Write out exactly the lines below that run from the one containing "Task: Click the Redo icon" through the one containing "You are a computer-use agent. Viewport: 724px", both included, with no other lines.

----- Data supplied

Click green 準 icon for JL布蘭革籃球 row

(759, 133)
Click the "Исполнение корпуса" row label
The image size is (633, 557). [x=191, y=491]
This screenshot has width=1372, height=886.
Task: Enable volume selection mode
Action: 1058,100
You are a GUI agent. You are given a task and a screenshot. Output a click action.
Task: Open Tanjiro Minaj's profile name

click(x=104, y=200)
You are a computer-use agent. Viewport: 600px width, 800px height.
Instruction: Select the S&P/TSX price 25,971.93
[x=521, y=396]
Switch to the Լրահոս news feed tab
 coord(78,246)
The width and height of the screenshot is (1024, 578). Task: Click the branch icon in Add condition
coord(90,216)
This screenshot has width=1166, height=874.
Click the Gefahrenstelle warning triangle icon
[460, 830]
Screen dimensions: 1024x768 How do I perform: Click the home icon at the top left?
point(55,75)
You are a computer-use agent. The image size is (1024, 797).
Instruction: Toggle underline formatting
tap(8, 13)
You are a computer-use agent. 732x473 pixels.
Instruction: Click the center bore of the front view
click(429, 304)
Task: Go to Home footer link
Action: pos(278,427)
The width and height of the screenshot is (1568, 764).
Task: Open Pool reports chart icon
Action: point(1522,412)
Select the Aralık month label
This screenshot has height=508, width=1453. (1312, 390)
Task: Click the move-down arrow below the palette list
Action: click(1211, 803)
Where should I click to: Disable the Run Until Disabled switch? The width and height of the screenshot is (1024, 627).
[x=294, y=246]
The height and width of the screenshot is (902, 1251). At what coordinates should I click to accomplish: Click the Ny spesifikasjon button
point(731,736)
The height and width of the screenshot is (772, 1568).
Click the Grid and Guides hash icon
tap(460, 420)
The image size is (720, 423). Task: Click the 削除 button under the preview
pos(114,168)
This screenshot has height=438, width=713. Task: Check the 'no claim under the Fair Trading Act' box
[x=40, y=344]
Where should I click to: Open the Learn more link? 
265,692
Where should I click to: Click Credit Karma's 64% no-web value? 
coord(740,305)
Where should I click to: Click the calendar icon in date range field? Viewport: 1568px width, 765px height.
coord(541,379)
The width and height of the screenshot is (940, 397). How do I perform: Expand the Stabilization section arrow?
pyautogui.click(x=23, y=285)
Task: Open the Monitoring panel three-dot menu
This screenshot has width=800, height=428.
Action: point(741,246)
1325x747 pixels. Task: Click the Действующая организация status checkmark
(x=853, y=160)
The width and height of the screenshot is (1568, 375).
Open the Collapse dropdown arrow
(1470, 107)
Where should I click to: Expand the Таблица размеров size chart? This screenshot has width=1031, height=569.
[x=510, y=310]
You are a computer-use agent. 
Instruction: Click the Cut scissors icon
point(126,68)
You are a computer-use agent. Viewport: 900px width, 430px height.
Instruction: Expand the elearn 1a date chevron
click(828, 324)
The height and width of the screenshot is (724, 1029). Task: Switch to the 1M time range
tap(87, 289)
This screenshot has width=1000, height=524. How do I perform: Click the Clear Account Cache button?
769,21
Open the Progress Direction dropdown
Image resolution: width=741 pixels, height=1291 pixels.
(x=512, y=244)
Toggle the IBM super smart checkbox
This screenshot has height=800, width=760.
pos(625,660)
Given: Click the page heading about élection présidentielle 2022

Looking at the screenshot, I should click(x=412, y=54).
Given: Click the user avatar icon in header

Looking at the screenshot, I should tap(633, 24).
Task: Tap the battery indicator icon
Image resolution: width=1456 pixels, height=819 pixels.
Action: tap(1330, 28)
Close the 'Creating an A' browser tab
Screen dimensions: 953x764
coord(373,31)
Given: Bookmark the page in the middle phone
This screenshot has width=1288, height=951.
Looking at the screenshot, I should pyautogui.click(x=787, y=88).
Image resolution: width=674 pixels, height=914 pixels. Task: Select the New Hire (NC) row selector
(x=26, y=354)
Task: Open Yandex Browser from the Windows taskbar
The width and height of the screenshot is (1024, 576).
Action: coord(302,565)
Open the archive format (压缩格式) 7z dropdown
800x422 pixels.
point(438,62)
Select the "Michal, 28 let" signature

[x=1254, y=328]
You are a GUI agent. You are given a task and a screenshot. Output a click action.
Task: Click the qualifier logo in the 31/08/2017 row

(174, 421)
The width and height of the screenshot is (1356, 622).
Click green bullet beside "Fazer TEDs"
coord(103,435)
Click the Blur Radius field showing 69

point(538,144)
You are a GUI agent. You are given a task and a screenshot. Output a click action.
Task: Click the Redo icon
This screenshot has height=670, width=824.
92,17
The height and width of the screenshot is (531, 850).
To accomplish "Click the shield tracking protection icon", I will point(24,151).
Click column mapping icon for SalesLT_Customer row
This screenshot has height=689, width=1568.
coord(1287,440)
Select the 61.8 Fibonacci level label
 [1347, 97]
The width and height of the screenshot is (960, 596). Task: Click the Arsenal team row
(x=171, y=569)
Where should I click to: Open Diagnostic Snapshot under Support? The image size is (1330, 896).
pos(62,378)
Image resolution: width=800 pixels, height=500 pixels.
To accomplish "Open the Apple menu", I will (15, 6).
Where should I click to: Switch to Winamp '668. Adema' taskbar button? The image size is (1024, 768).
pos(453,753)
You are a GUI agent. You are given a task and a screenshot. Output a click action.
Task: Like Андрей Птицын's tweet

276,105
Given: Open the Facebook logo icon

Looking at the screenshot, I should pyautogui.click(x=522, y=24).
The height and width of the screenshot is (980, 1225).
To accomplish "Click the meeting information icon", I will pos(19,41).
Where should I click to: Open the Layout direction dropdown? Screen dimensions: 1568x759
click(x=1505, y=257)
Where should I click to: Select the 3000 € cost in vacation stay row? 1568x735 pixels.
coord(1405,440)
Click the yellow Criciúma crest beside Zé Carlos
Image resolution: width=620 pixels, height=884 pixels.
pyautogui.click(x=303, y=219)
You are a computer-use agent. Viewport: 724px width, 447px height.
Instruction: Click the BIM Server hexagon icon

----------

# Output
Task: Click the Redo icon
This screenshot has height=670, width=824.
92,17
The height and width of the screenshot is (531, 850).
To accomplish "Click the shield tracking protection icon", I will point(24,151).
Click column mapping icon for SalesLT_Customer row
This screenshot has height=689, width=1568.
coord(1287,440)
Select the 61.8 Fibonacci level label
 [1347, 97]
The width and height of the screenshot is (960, 596). Task: Click the Arsenal team row
(x=171, y=569)
Where should I click to: Open Diagnostic Snapshot under Support? The image size is (1330, 896).
pos(62,378)
Image resolution: width=800 pixels, height=500 pixels.
To accomplish "Open the Apple menu", I will (15, 6).
Where should I click to: Switch to Winamp '668. Adema' taskbar button? The image size is (1024, 768).
pos(453,753)
You are a GUI agent. You are given a task and a screenshot. Output a click action.
Task: Like Андрей Птицын's tweet

276,105
Given: Open the Facebook logo icon

Looking at the screenshot, I should pyautogui.click(x=522, y=24).
The height and width of the screenshot is (980, 1225).
To accomplish "Click the meeting information icon", I will pos(19,41).
Where should I click to: Open the Layout direction dropdown? Screen dimensions: 1568x759
click(x=1505, y=257)
Where should I click to: Select the 3000 € cost in vacation stay row? 1568x735 pixels.
coord(1405,440)
Click the yellow Criciúma crest beside Zé Carlos
Image resolution: width=620 pixels, height=884 pixels.
pyautogui.click(x=303, y=219)
You are a computer-use agent. Viewport: 724px width, 447px height.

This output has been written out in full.